Realpolitik
- Publishers: Triad Simulations
- Genres: fantasy wargame
- Languages: English
- Players: 12
- Playing time: Fixed
- Materials required: Instructions, order sheets, turn results, paper, pencil
- Media type: Play-by-mail

= Realpolitik (game) =

Play-by-mail fantasy wargame

Realpolitik is a closed-ended, computer moderated, play-by-mail (PBM) fantasy wargame. It was published by Karl Zeimettz in the US and Triad Simulations in the UK Similar to Risk, the game pitted 12 players against each other in a struggle for world domination. Combat, economics, and diplomacy were gameplay elements. The game received generally mixed reviews in gaming magazines in the early 1990s.
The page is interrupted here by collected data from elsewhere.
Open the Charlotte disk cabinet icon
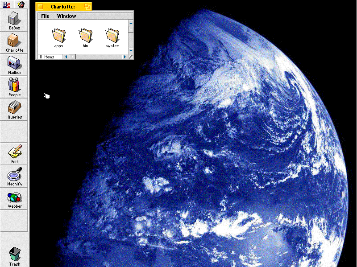(x=14, y=41)
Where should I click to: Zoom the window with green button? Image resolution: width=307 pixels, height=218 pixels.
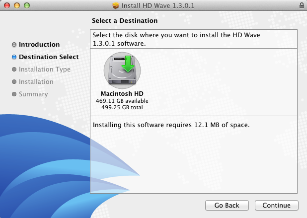click(x=27, y=5)
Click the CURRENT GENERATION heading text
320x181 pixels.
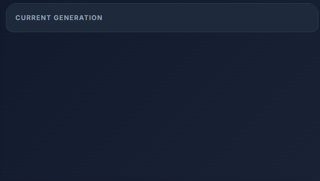click(59, 18)
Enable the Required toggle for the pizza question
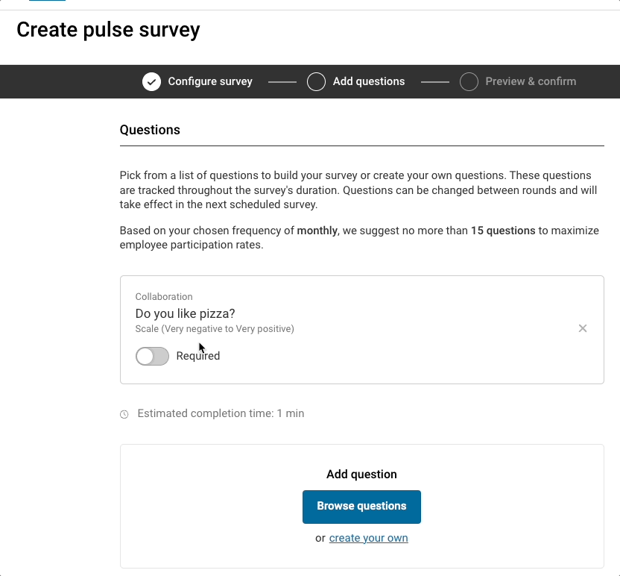This screenshot has height=576, width=620. click(x=152, y=356)
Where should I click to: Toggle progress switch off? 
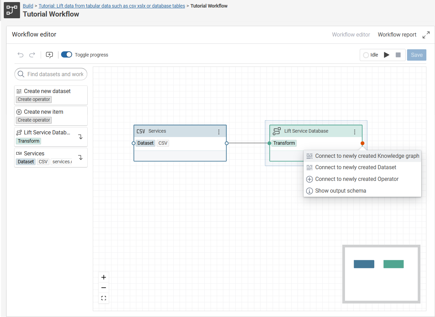[67, 55]
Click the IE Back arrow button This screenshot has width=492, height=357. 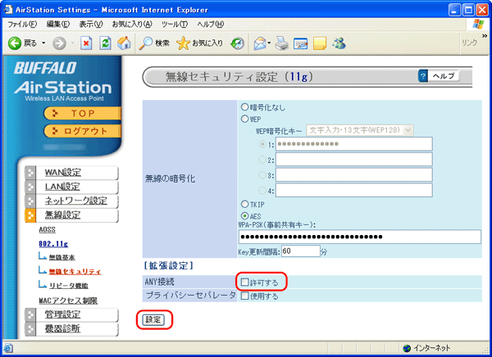[15, 43]
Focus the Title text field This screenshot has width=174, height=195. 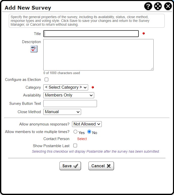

==History and development==
Realpolitik was a fantasy wargame published by Karl Zeimettz of Triad Simulations in Bloomington, Illinois.

==Gameplay==
Reviewers Mark Macagnone and Chris Daley compared the game to an advanced version of Risk. Each game has 12 players vying for world domination. The game map of the world comprises land and sea areas with 136 land territories. Playable countries included Argentina, Algeria, Australia, China, Egypt, Germany, India, Russia, South Africa, Turkey, the United States, and Venezuela. Players controlled various types of forces, including land, naval, air, and space units. Besides combat, economics, and diplomacy were game elements. Victory was achieved by controlling a large percentage of terrain, a larger requirement for an alliance than an individual.

==Reception==
Mark Macagnone reviewed the game in the March–April 1991 issue of Paper Mayhem. He rated it 4 out of 5 stars for Activity Between Players and Complexity, 3.5 for the Rulebook, 4.5 for Playability, 5 for Gamemaster Response and Fun Index, and an overall rating of 5 stars. Chris Daley reviewed the game in the November–December 1993 issue of Flagship. He noted ease of play and gamemaster response as positives. Negatives included the air system, lack of unit character, and the need for diplomacy, challenges with the program, and issues with overseas movement which isolated Australia in the game. The game was rated at No. 28 of 82 games in the September–October 1991 issue of Paper Mayhem.